• What you will do
Every line from the one with "Task: Toggle the Following button" to the final line of the records should be printed exactly as it is, with pictures left out.

• Data records
※
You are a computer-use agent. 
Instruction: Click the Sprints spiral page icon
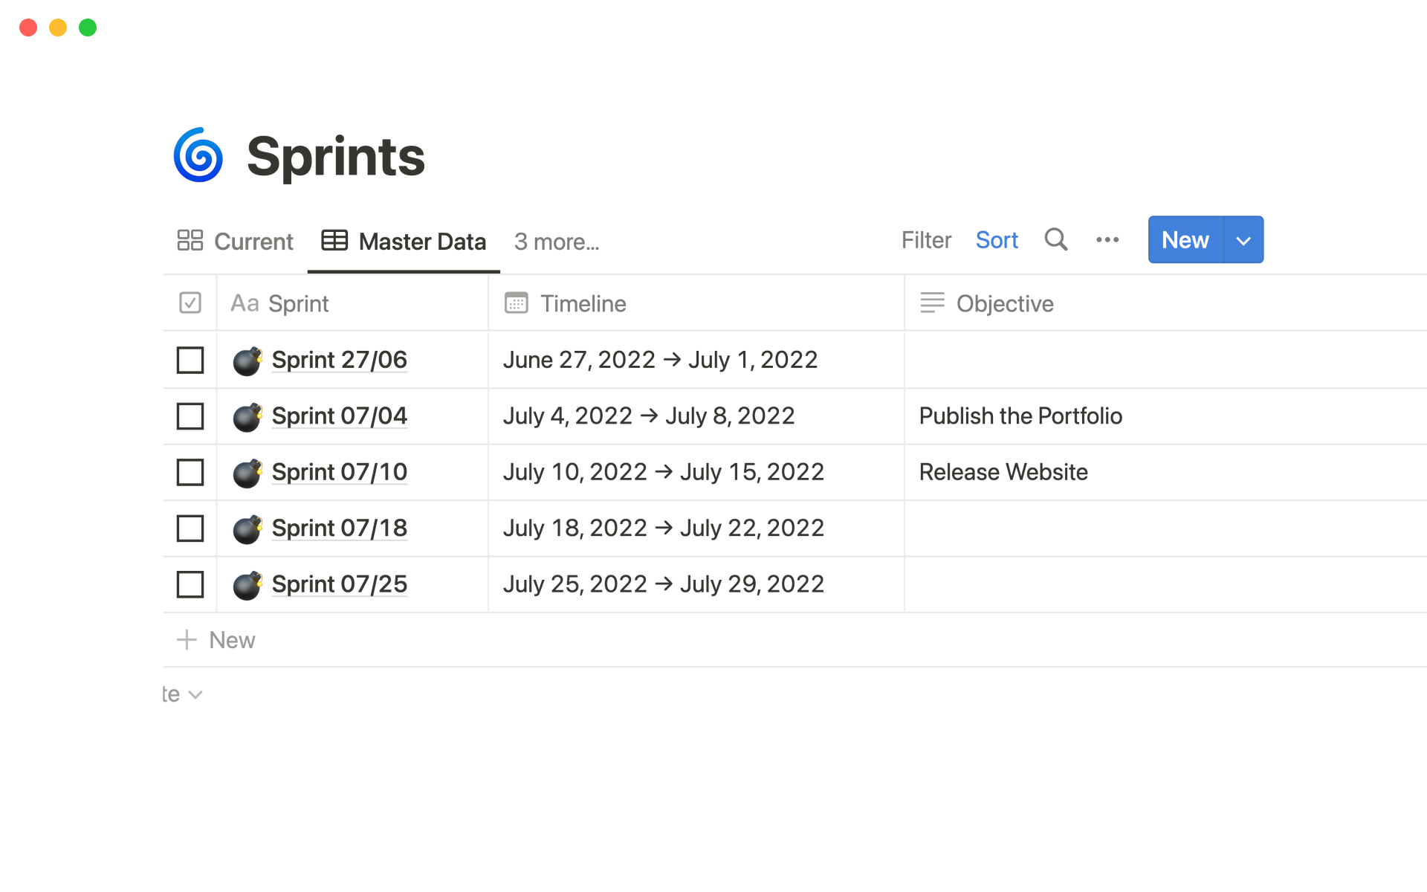(198, 155)
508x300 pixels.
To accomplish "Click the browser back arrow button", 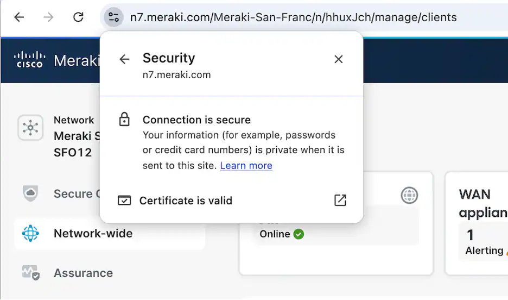I will click(x=19, y=17).
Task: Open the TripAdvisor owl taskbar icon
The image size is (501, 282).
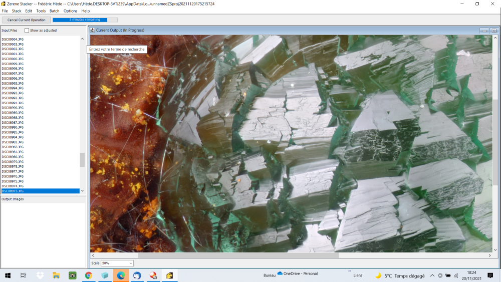Action: click(72, 275)
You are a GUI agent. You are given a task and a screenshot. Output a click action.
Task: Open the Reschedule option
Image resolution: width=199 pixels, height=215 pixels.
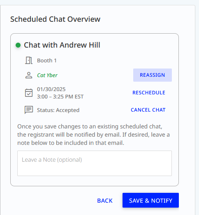(x=149, y=93)
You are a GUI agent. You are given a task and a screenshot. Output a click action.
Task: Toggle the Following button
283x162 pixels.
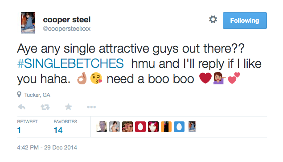245,21
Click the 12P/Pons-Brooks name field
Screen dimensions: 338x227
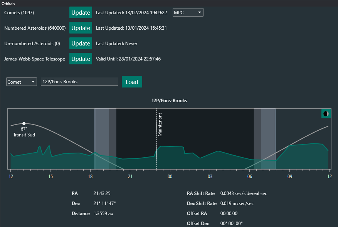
※
• The completed task
Task: Toggle the Following button
283x162 pixels.
245,21
Click the 12P/Pons-Brooks name field
Screen dimensions: 338x227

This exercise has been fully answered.